違う次元の迷子センター
ふとある疑問が頭をよぎって、ヨシュアの手をにぎった。
「なぁに?」
 白い腕は低めの体温のせいかひんやりとしていて、思わぬ自分の行動にどぎまぎしてしまう。
「あ、いや、ヨシュアはちゃんとRGにいるのかな、とか、思って……ご、ごめん」
 慌ててぱっと手を離すと、ヨシュアは出来の悪い生徒にするように優しく微笑んだ。
「僕はちゃんと低位同調してRGにいるけど、この子の足まで見えてるし、触れるよ。一応コンポーザーだからね。君は多分、この子には触れないと思うけど……」
 そう言われて、試しに触ってみたら漫画のようにこの手がすり抜けるのだろうかと考えたものの、考えただけでやめた。それはこんな幼い子どもにとって、かわいそうだと思って。。
「どうして見えるのかは、僕にもちょっと分からないな。僕の波動に影響されて、君のUGへの感度がよくなってるのかも……っていうくらい」
 私自身今までに『見えた』ことなんてないし、生前のヨシュアのように霊感が強かったわけでもないから、それが一番近いのかもしれない。波動の影響云々がどういうことかは分からないけれど、それなりの時間をヨシュアと一緒に過ごしている自覚は、ある。
「……手伝う」
 曖昧に微笑むヨシュアを見据えながら、口をついて出た言葉に、深い意味なんてなかった。と、思う。
「え?」
「迷子センター」
 このまま家に帰って一人の時間を過ごすよりも、ヨシュアと二人で迷子を連れて渋谷をあてどなく彷徨うほうが有意義に思えたのは、けしておかしいことではないと思う。少なくとも私にとっては。

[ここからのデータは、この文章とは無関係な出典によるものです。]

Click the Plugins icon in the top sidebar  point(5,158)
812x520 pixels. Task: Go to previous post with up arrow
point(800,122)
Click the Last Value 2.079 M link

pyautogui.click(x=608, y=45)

 それに、不安そうで頼りなげな目の前の子どもを見てそ知らぬフリが出来るほど、私は冷血にはなれなかった。
「別に、この後暇だし、ブラブラしてただけだし……目と足が四つあっても困らない、でしょ」
 少しでもヨシュアと一緒にいたい、ヨシュアの役に立ちたい、と正直に言ってしまえたならどんなにいいだろうと思うのに、素直じゃない私の口はぶっきらぼうな可愛くない言い方しかできない。自覚はあっても実際どう伝えればいいのかが分からなくて、ヨシュアの反応が不安になっておずおずとその顔色を窺ってみる。